=== SUPPLIED INFORMATION ===
* * * * * * *
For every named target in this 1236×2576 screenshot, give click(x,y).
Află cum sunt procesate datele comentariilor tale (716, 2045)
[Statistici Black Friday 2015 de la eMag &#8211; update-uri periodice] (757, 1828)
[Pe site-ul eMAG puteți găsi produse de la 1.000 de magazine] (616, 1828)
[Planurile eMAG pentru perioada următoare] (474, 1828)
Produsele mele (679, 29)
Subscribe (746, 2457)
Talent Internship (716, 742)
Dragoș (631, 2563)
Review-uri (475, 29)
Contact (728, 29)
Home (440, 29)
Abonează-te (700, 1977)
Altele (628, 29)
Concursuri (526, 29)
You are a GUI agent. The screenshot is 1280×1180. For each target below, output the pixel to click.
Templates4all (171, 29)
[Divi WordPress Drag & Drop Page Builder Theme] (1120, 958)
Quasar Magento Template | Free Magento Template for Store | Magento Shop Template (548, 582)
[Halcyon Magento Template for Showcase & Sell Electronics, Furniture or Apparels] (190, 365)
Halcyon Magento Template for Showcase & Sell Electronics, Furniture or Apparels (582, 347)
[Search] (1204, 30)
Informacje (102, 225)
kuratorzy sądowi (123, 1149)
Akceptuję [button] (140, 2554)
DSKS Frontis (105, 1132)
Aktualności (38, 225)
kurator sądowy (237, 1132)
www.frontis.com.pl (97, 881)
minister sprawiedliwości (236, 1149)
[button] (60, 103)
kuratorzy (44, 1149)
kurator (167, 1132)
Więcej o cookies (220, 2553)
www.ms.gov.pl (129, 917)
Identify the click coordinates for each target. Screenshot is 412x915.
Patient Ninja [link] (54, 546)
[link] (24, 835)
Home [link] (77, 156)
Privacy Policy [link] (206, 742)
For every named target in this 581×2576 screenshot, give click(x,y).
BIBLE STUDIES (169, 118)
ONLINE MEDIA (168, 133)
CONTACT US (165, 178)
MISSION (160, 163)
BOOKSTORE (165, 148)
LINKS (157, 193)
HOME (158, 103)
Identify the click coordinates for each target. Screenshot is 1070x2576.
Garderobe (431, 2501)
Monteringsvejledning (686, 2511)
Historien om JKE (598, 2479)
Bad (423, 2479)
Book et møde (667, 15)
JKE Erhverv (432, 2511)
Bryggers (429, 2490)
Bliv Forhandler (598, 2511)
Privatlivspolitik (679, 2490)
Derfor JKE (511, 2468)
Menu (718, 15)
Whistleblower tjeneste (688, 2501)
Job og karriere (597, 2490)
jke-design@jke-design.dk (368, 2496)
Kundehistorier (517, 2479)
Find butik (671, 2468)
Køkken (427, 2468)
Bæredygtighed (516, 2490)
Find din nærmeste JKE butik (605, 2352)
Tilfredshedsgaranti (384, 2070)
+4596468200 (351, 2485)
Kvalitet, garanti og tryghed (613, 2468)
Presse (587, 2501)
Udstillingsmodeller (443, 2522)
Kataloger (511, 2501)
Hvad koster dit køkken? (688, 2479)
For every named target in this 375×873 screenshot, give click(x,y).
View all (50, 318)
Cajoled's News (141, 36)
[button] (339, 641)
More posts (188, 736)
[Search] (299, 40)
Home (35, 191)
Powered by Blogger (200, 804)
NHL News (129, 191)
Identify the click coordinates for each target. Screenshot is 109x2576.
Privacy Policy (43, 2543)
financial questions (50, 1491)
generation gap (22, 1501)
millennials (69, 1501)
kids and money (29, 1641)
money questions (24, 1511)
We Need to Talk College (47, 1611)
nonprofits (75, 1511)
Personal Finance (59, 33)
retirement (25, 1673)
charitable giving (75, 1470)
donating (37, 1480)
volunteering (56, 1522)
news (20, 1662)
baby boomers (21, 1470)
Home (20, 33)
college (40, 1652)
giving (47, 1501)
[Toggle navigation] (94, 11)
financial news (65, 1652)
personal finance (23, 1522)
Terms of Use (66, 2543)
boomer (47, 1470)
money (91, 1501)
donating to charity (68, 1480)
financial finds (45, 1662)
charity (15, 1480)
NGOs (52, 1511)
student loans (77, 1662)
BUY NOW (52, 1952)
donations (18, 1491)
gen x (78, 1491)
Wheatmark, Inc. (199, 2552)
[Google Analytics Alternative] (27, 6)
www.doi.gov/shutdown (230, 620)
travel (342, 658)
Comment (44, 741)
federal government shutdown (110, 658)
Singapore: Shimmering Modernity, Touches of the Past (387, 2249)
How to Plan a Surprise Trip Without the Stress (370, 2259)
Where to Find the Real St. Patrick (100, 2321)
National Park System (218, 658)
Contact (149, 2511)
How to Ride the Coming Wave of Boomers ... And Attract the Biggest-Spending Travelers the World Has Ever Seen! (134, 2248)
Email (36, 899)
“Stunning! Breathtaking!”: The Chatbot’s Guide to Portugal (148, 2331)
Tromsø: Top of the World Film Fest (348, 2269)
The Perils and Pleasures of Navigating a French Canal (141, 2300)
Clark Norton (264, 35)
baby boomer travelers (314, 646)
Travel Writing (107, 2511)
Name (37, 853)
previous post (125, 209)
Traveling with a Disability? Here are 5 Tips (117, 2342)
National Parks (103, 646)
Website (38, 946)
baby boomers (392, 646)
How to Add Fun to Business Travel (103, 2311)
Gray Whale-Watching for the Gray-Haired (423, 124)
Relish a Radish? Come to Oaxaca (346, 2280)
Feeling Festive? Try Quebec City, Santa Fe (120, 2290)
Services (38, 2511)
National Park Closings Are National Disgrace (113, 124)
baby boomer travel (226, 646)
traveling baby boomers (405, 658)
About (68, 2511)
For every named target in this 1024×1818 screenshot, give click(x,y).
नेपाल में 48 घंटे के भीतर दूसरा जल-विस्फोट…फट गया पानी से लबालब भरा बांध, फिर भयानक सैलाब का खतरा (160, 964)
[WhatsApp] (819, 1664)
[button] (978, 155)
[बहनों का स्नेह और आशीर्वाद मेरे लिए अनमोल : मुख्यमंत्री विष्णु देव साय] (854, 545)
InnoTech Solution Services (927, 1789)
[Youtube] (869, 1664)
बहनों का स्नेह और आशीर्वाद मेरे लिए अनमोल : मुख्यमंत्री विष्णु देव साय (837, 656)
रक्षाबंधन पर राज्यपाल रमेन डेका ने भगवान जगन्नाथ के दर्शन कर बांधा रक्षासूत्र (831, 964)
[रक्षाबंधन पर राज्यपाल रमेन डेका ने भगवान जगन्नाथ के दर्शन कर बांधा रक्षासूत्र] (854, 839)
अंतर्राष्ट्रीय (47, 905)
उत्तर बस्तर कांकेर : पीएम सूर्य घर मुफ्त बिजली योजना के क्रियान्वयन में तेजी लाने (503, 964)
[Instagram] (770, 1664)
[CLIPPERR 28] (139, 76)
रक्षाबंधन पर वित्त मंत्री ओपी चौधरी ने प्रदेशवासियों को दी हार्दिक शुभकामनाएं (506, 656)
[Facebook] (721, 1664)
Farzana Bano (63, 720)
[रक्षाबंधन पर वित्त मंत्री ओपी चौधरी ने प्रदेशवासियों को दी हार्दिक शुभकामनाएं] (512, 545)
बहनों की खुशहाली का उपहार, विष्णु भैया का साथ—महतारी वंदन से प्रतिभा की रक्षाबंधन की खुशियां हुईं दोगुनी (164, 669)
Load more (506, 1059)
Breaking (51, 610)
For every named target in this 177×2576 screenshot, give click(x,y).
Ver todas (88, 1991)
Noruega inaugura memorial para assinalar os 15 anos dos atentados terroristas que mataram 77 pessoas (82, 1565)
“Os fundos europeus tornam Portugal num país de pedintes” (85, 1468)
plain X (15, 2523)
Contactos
* * * * * * *
=== EXERCISE DETAILS ===
Transcribe all of the data above, keeping each line exactly as it stands.

=== RESULT ===
For every named target in this 1236×2576 screenshot, give click(x,y).
Află cum sunt procesate datele comentariilor tale (716, 2045)
[Statistici Black Friday 2015 de la eMag &#8211; update-uri periodice] (757, 1828)
[Pe site-ul eMAG puteți găsi produse de la 1.000 de magazine] (616, 1828)
[Planurile eMAG pentru perioada următoare] (474, 1828)
Produsele mele (679, 29)
Subscribe (746, 2457)
Talent Internship (716, 742)
Dragoș (631, 2563)
Review-uri (475, 29)
Contact (728, 29)
Home (440, 29)
Abonează-te (700, 1977)
Altele (628, 29)
Concursuri (526, 29)
You are a GUI agent. The screenshot is 1280×1180. For each target below, output the pixel to click.
Templates4all (171, 29)
[Divi WordPress Drag & Drop Page Builder Theme] (1120, 958)
Quasar Magento Template | Free Magento Template for Store | Magento Shop Template (548, 582)
[Halcyon Magento Template for Showcase & Sell Electronics, Furniture or Apparels] (190, 365)
Halcyon Magento Template for Showcase & Sell Electronics, Furniture or Apparels (582, 347)
[Search] (1204, 30)
Informacje (102, 225)
kuratorzy sądowi (123, 1149)
Akceptuję [button] (140, 2554)
DSKS Frontis (105, 1132)
Aktualności (38, 225)
kurator sądowy (237, 1132)
www.frontis.com.pl (97, 881)
minister sprawiedliwości (236, 1149)
[button] (60, 103)
kuratorzy (44, 1149)
kurator (167, 1132)
Więcej o cookies (220, 2553)
www.ms.gov.pl (129, 917)
Identify the click coordinates for each target. Screenshot is 412x915.
Patient Ninja [link] (54, 546)
[link] (24, 835)
Home [link] (77, 156)
Privacy Policy [link] (206, 742)
For every named target in this 581×2576 screenshot, give click(x,y).
BIBLE STUDIES (169, 118)
ONLINE MEDIA (168, 133)
CONTACT US (165, 178)
MISSION (160, 163)
BOOKSTORE (165, 148)
LINKS (157, 193)
HOME (158, 103)
Identify the click coordinates for each target. Screenshot is 1070x2576.
Garderobe (431, 2501)
Monteringsvejledning (686, 2511)
Historien om JKE (598, 2479)
Bad (423, 2479)
Book et møde (667, 15)
JKE Erhverv (432, 2511)
Bryggers (429, 2490)
Bliv Forhandler (598, 2511)
Privatlivspolitik (679, 2490)
Derfor JKE (511, 2468)
Menu (718, 15)
Whistleblower tjeneste (688, 2501)
Job og karriere (597, 2490)
jke-design@jke-design.dk (368, 2496)
Kundehistorier (517, 2479)
Find butik (671, 2468)
Køkken (427, 2468)
Bæredygtighed (516, 2490)
Find din nærmeste JKE butik (605, 2352)
Tilfredshedsgaranti (384, 2070)
+4596468200 (351, 2485)
Kvalitet, garanti og tryghed (613, 2468)
Presse (587, 2501)
Udstillingsmodeller (443, 2522)
Kataloger (511, 2501)
Hvad koster dit køkken? (688, 2479)
For every named target in this 375×873 screenshot, give click(x,y).
View all (50, 318)
Cajoled's News (141, 36)
[button] (339, 641)
More posts (188, 736)
[Search] (299, 40)
Home (35, 191)
Powered by Blogger (200, 804)
NHL News (129, 191)
Identify the click coordinates for each target. Screenshot is 109x2576.
Privacy Policy (43, 2543)
financial questions (50, 1491)
generation gap (22, 1501)
millennials (69, 1501)
kids and money (29, 1641)
money questions (24, 1511)
We Need to Talk College (47, 1611)
nonprofits (75, 1511)
Personal Finance (59, 33)
retirement (25, 1673)
charitable giving (75, 1470)
donating (37, 1480)
volunteering (56, 1522)
news (20, 1662)
baby boomers (21, 1470)
Home (20, 33)
college (40, 1652)
giving (47, 1501)
[Toggle navigation] (94, 11)
financial news (65, 1652)
personal finance (23, 1522)
Terms of Use (66, 2543)
boomer (47, 1470)
money (91, 1501)
donating to charity (68, 1480)
financial finds (45, 1662)
charity (15, 1480)
NGOs (52, 1511)
student loans (77, 1662)
BUY NOW (52, 1952)
donations (18, 1491)
gen x (78, 1491)
Wheatmark, Inc. (199, 2552)
[Google Analytics Alternative] (27, 6)
www.doi.gov/shutdown (230, 620)
travel (342, 658)
Comment (44, 741)
federal government shutdown (110, 658)
Singapore: Shimmering Modernity, Touches of the Past (387, 2249)
How to Plan a Surprise Trip Without the Stress (370, 2259)
Where to Find the Real St. Patrick (100, 2321)
National Park System (218, 658)
Contact (149, 2511)
How to Ride the Coming Wave of Boomers ... And Attract the Biggest-Spending Travelers the World Has Ever Seen! (134, 2248)
Email (36, 899)
“Stunning! Breathtaking!”: The Chatbot’s Guide to Portugal (148, 2331)
Tromsø: Top of the World Film Fest (348, 2269)
The Perils and Pleasures of Navigating a French Canal (141, 2300)
Clark Norton (264, 35)
baby boomer travelers (314, 646)
Travel Writing (107, 2511)
Name (37, 853)
previous post (125, 209)
Traveling with a Disability? Here are 5 Tips (117, 2342)
National Parks (103, 646)
Website (38, 946)
baby boomers (392, 646)
How to Add Fun to Business Travel (103, 2311)
Gray Whale-Watching for the Gray-Haired (423, 124)
Relish a Radish? Come to Oaxaca (346, 2280)
Feeling Festive? Try Quebec City, Santa Fe (120, 2290)
Services (38, 2511)
National Park Closings Are National Disgrace (113, 124)
baby boomer travel (226, 646)
traveling baby boomers (405, 658)
About (68, 2511)
For every named target in this 1024×1818 screenshot, give click(x,y).
नेपाल में 48 घंटे के भीतर दूसरा जल-विस्फोट…फट गया पानी से लबालब भरा बांध, फिर भयानक सैलाब का खतरा (160, 964)
[WhatsApp] (819, 1664)
[button] (978, 155)
[बहनों का स्नेह और आशीर्वाद मेरे लिए अनमोल : मुख्यमंत्री विष्णु देव साय] (854, 545)
InnoTech Solution Services (927, 1789)
[Youtube] (869, 1664)
बहनों का स्नेह और आशीर्वाद मेरे लिए अनमोल : मुख्यमंत्री विष्णु देव साय (837, 656)
रक्षाबंधन पर राज्यपाल रमेन डेका ने भगवान जगन्नाथ के दर्शन कर बांधा रक्षासूत्र (831, 964)
[रक्षाबंधन पर राज्यपाल रमेन डेका ने भगवान जगन्नाथ के दर्शन कर बांधा रक्षासूत्र] (854, 839)
अंतर्राष्ट्रीय (47, 905)
उत्तर बस्तर कांकेर : पीएम सूर्य घर मुफ्त बिजली योजना के क्रियान्वयन में तेजी लाने (503, 964)
[Instagram] (770, 1664)
[CLIPPERR 28] (139, 76)
रक्षाबंधन पर वित्त मंत्री ओपी चौधरी ने प्रदेशवासियों को दी हार्दिक शुभकामनाएं (506, 656)
[Facebook] (721, 1664)
Farzana Bano (63, 720)
[रक्षाबंधन पर वित्त मंत्री ओपी चौधरी ने प्रदेशवासियों को दी हार्दिक शुभकामनाएं] (512, 545)
बहनों की खुशहाली का उपहार, विष्णु भैया का साथ—महतारी वंदन से प्रतिभा की रक्षाबंधन की खुशियां हुईं दोगुनी (164, 669)
Load more (506, 1059)
Breaking (51, 610)
For every named target in this 177×2576 screenshot, give click(x,y).
Ver todas (88, 1991)
Noruega inaugura memorial para assinalar os 15 anos dos atentados terroristas que mataram 77 pessoas (82, 1565)
“Os fundos europeus tornam Portugal num país de pedintes” (85, 1468)
plain X (15, 2523)
Contactos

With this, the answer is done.